Frémissement
Le coup de tonnerre qui a retenti dimanche au tribunal de Sidi M’hamed, à Alger, suite à la relaxe surprenante requise par le procureur de la République en faveur d’un groupe de détenus du hirak, suivie d’un plaidoyer politique en bonne et due forme pour l’indépendance de la justice et à la gloire du mouvement populaire du 22 Février, révèle-t-il de l’existence d’un embryon de hirak au sein de la justice ? Dans quelques jours, le mouvement bouclera son premier anniversaire. Le temps d’un bilan pour évaluer les étapes franchies par la Révolution du sourire dans la voie du démantèlement de l’ancien système et le passage à un nouveau mode de gouvernance fondé sur l’Etat de droit, la démocratie et le respect de la volonté populaire. L’an I de la Révolution du sourire sera aussi pour les activistes du mouvement populaire une opportunité pour rappeler au pouvoir d’avant et après l’élection du 12 décembre les promesses et les engagements non tenus pour «accompagner» le hirak dans sa marche résolue vers un nouveau destin pour l’Algérie. En guise d’accompagnement, force est malheureusement de constater, à la faveur des dures péripéties vécues par le mouvement, que l’idylle proclamée n’aura été qu’un mirage durant la période de succession à Bouteflika et que la main tendue par le nouveau président, Abdelmadjid Tebboune, apparaît tout autant insaisissable. L’explosion de joie, émotion caractéristique des événements marquants de l’histoire des peuples qui avaient empli la salle d’audience du tribunal de Sidi M’hamed ce dimanche, après le coup d’éclat (de sang) du procureur de la République, illustre parfaitement cette soif des Algériens d’une justice au service du citoyen et non de castes et de clans qui se disputent le pouvoir.

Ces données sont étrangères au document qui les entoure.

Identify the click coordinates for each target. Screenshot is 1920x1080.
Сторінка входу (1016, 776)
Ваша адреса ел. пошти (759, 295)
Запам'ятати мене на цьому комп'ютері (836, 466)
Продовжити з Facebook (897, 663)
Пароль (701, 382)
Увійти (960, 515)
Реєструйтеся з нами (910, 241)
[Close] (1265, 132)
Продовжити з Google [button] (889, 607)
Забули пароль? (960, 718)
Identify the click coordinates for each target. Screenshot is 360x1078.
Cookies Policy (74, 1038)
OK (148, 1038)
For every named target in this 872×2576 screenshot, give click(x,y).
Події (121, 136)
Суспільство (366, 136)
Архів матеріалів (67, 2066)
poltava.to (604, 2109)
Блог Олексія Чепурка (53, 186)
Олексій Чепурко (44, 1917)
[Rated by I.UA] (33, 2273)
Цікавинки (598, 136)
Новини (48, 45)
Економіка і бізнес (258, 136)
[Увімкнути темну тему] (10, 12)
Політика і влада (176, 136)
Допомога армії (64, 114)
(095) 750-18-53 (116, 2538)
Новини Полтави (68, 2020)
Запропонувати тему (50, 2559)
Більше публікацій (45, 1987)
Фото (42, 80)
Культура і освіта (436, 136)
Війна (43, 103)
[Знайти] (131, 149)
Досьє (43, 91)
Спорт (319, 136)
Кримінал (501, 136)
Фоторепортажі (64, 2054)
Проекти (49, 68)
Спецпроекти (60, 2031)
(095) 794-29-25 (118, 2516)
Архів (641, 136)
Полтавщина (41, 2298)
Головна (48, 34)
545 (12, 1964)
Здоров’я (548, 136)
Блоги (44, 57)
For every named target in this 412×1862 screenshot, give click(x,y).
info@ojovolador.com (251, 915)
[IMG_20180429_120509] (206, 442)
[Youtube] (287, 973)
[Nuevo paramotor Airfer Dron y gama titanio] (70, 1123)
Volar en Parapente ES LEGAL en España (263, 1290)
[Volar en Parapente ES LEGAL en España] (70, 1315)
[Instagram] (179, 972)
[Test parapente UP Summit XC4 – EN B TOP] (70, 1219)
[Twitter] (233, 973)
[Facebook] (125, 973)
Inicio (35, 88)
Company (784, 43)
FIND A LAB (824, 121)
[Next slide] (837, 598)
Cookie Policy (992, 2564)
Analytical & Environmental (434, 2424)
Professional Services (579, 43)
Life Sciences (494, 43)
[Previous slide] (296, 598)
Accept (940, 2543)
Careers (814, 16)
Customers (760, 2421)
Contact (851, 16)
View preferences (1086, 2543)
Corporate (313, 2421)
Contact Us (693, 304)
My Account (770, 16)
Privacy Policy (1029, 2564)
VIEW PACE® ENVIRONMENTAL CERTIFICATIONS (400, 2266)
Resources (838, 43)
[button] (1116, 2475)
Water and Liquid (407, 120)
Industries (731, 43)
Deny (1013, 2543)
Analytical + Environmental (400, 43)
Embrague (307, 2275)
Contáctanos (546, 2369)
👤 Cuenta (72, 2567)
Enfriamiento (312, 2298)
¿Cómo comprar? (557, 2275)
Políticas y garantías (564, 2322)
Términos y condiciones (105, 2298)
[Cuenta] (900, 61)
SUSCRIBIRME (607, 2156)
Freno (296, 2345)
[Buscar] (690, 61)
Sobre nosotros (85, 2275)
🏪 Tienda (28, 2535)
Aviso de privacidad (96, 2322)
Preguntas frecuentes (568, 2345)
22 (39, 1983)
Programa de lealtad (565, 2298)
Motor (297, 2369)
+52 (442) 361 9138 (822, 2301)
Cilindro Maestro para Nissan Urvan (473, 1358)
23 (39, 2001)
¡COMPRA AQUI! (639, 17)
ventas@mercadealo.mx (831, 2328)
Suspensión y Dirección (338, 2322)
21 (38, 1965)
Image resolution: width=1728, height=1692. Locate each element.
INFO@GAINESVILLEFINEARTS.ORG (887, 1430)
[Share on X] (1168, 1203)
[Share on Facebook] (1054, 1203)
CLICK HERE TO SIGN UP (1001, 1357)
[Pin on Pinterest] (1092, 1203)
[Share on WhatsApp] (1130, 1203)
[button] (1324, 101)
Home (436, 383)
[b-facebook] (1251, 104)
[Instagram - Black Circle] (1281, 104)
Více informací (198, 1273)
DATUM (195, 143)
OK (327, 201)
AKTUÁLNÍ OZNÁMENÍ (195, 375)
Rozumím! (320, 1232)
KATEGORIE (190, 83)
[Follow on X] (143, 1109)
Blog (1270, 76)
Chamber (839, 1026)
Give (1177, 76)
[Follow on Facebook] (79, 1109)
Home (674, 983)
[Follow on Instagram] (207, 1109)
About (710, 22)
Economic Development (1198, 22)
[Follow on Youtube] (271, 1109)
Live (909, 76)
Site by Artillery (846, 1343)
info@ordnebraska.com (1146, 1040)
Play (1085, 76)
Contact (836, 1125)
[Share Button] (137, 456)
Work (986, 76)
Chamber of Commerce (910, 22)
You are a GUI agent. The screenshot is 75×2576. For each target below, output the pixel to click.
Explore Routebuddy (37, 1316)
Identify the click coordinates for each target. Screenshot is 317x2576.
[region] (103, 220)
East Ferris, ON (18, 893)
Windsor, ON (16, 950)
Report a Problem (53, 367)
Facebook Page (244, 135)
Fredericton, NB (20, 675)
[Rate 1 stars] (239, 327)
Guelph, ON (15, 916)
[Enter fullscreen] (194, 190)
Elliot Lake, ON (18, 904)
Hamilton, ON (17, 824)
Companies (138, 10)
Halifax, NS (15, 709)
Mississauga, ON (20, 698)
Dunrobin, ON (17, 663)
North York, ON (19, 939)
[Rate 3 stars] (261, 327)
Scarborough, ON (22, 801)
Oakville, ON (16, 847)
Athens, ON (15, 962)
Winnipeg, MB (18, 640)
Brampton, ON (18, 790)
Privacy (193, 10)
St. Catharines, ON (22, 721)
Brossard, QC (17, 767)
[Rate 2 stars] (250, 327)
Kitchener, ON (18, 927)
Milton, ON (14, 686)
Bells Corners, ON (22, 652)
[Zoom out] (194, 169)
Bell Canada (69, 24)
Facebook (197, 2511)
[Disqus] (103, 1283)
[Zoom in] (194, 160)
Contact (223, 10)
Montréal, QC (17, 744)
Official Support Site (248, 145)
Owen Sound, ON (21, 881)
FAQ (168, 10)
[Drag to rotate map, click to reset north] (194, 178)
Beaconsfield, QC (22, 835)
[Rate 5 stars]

Quelques phrases ciblées puisées d’une conscience meurtrie par les événements que vit le pays et des lendemains difficiles qui s’annoncent et voilà que l’impossible se réalise sous les yeux médusés des citoyens qui n’en croyaient pas leurs oreilles habituées aux réquisitoires froids et toujours à charge dans nos palais de justice. A une petite échelle, individuelle, la preuve a été donnée que la réconciliation entre la justice et la société est possible et envisageable dès lors que le dévouement pour l'intérêt supérieur du pays prime sur la course aux postes et aux privilèges qui a généré tous les maux dont souffre l’Algérie et créé une caste de fonctionnaires corrompus, dociles et malléables à merci. Vingt-quatre heures auparavant, la chancellerie a vécu une journée folle et riche en événements à la suite de l’instruction émanant de l’inspecteur général de la justice adressée aux juges leur demandant de dénoncer, sous le couvert de l’anonymat, les jugements entachés d’irrégularités. Le fonctionnaire-justicier a vite été recadré par sa hiérarchie, qui a livré au hachoir son instruction brûlot. Bien que loin d’exprimer l’existence d’un courant réformateur en gestation au sein des institutions et des appareils de l’Etat, ces faits recoupés et croisés ne renseignent pas moins sur un état d’esprit nouveau, d’insoumission, frondeur qui règne dans des secteurs dits de souveraineté. Des secteurs où il est formellement interdit d'émettre une opinion, encore moins de contester ou de remettre en cause l’ordre établi.